Some people we spoke to here in Hayward don't understand what happened on Wall Street to the banks or lending institutions that necessitates this kind of massive $700 billion bailout. Noel Winn says he needs a buyout too. He's losing one of his investment properties.

"Nobody is bailing me out of nothing. I tried to talk to the bank about it and they told me 'of course everybody has bills'. I had too many bills going out. They couldn't do anything for me."

Lending institutions and banks also have bad debts in the form of securities tied to subprime loans. It's these loans that the government says it's going to buy. They may sell them off later as bonds in an attempt to recover some of the bailout funds.
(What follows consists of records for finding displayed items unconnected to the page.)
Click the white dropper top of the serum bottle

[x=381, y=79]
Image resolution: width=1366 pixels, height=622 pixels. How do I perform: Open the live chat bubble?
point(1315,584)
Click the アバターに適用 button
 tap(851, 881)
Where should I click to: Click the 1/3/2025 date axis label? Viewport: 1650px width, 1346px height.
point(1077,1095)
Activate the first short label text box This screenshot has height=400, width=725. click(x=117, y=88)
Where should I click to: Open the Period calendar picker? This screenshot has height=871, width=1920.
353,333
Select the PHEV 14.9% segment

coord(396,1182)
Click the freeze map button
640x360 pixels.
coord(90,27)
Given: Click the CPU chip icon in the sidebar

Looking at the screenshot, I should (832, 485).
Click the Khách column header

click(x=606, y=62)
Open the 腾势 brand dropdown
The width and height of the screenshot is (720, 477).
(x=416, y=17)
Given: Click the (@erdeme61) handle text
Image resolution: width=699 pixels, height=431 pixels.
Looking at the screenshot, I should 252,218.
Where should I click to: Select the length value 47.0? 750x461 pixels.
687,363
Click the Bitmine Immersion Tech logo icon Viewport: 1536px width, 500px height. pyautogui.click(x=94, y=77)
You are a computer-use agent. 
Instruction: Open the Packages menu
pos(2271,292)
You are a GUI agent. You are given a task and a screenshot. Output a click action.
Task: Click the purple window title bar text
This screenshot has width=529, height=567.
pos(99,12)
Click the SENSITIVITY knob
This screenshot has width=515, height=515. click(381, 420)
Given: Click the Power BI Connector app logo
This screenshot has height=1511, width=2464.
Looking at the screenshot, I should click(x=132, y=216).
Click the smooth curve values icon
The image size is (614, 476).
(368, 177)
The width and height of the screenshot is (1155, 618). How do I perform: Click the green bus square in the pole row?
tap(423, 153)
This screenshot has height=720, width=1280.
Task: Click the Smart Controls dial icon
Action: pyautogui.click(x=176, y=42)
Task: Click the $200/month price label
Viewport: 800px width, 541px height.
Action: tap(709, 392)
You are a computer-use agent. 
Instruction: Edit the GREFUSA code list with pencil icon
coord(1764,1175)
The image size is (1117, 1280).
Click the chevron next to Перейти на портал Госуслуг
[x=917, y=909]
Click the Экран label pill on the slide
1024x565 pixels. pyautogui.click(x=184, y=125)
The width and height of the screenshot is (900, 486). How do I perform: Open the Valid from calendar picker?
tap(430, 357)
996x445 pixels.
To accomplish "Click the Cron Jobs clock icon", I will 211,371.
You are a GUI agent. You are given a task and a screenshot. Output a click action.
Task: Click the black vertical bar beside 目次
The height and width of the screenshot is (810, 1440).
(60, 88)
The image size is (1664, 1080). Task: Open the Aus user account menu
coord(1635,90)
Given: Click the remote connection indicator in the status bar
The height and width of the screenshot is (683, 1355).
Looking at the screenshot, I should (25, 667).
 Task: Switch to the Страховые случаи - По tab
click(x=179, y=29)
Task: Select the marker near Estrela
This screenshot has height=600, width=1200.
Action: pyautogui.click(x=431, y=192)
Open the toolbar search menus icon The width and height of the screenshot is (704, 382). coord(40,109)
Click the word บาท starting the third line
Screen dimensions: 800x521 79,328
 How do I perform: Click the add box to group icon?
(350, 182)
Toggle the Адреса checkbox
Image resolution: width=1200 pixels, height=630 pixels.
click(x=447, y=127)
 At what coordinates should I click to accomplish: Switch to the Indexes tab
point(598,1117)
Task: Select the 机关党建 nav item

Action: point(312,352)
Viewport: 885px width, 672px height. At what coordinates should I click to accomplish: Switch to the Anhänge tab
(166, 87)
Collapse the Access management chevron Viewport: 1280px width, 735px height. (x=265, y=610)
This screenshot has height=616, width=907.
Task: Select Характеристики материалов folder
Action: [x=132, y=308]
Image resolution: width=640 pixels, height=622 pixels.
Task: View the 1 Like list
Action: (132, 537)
"We can't tell right now whether this is a good idea or a bad idea cause we don't know the details but it's not necessarily a bad idea," says Jonathan Berk, Professor of finance at Stanford.

Jonathan Berk is a professor of finance at Stanford University. He says it's tough to tell if a complete bailout of these institutions is necessary.

"If we try to get the institutions to share in the buyout, than it might not be enough and we would not be able to stop what's called contagion," says Berk.

Contagion means that if one bank were to fail a run on that bank might be unavoidable, other banks could be affected by the ensuing panic.

The government's offer to buy that debt could stabilize the markets and the value of those securities. Professor Berk says the exact details of this buyout are unavailable to the general public.

"I don't see why you can report to Congress and you can't report to the American people. There's no state secret involved in this,"

Berk does say this bailout could provide some liquidity for institutions that offer home loans. That could bring some stability back to that market. Real estate agent Michael Hughey hopes that's true.

"If it goes through and the confidence of the average buyer is higher I think it will help," says Hughey.